Tasks to carry out:
1: In the text on Antoni Llena, what makes Primera mort notable? Answer in one to three sentences.
2: According to the text on Antoni Llena, where was he born?
3: Write out the text on Antoni Llena from "Spanish artist (born" up to and including "piece in Spain.".

Spanish artist (born 1942)

Antoni Llena (born 1942, Barcelona) is a Spanish artist.

A forerunner of conceptual art in Spain, he began his artistic career in the mid-1960s. When he started painting, he was concerned with expressing his historical time, without needing to give up on memories of the past or the desire to affirm the uncertainty of the future. In the late 1960s he completed his well-known series of desiccated sculptures. In 1969, along with Jordi Galí, Silvia Gubern and Àngel Jové, he created Primera mort, considered the first video art piece in Spain.

Records:
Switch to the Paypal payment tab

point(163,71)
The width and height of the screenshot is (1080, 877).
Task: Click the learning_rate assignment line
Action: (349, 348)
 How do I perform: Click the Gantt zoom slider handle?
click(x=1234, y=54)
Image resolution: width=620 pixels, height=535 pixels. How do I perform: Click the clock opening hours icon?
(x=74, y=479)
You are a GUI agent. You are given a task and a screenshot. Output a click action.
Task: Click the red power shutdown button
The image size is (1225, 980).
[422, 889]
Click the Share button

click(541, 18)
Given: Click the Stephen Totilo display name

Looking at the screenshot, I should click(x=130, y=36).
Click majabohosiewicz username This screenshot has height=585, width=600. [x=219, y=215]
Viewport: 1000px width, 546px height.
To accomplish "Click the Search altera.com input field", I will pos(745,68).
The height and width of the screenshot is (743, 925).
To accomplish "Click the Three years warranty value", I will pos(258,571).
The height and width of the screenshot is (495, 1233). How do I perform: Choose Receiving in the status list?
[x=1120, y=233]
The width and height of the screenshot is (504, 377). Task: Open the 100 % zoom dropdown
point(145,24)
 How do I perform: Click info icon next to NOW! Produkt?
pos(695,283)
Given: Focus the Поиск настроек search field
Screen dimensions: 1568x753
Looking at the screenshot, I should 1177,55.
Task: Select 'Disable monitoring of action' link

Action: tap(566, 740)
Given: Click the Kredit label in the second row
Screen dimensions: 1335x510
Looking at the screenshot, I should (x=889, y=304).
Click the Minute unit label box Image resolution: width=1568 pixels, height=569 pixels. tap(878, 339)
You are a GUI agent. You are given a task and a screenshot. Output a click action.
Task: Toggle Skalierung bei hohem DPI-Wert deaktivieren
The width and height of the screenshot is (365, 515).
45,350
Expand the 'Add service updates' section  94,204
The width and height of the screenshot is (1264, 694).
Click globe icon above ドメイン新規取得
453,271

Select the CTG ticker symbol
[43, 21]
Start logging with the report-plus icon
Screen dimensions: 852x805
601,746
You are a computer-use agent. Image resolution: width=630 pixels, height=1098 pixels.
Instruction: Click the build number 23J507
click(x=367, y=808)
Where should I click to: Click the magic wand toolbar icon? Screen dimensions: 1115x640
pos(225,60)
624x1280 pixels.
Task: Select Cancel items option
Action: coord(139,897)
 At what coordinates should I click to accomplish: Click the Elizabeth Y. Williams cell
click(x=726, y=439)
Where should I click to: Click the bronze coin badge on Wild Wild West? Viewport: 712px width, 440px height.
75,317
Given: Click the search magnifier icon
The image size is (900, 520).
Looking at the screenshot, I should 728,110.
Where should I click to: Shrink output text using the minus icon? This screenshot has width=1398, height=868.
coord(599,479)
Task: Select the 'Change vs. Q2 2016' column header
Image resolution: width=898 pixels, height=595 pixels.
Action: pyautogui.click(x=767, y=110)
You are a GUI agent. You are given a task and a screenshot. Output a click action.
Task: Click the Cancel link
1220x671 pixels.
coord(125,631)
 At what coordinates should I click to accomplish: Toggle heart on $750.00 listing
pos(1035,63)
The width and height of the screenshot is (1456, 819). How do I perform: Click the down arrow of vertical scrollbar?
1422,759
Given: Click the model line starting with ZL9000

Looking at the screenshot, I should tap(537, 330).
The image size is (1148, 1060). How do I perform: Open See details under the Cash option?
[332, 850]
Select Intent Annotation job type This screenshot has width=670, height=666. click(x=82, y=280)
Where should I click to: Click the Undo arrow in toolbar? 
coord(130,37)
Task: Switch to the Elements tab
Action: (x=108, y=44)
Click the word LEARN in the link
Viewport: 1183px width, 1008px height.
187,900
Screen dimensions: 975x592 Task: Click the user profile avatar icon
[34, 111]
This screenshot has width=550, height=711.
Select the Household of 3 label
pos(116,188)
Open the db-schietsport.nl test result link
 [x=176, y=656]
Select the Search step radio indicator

Solutions per task:
1: Primera mort is considered the first video art piece in Spain. Llena created it in 1969 with Jordi Galí, Silvia Gubern and Àngel Jové.

2: Barcelona.

3:
Spanish artist (born 1942)

Antoni Llena (born 1942, Barcelona) is a Spanish artist.

A forerunner of conceptual art in Spain, he began his artistic career in the mid-1960s. When he started painting, he was concerned with expressing his historical time, without needing to give up on memories of the past or the desire to affirm the uncertainty of the future. In the late 1960s he completed his well-known series of desiccated sculptures. In 1969, along with Jordi Galí, Silvia Gubern and Àngel Jové, he created Primera mort, considered the first video art piece in Spain.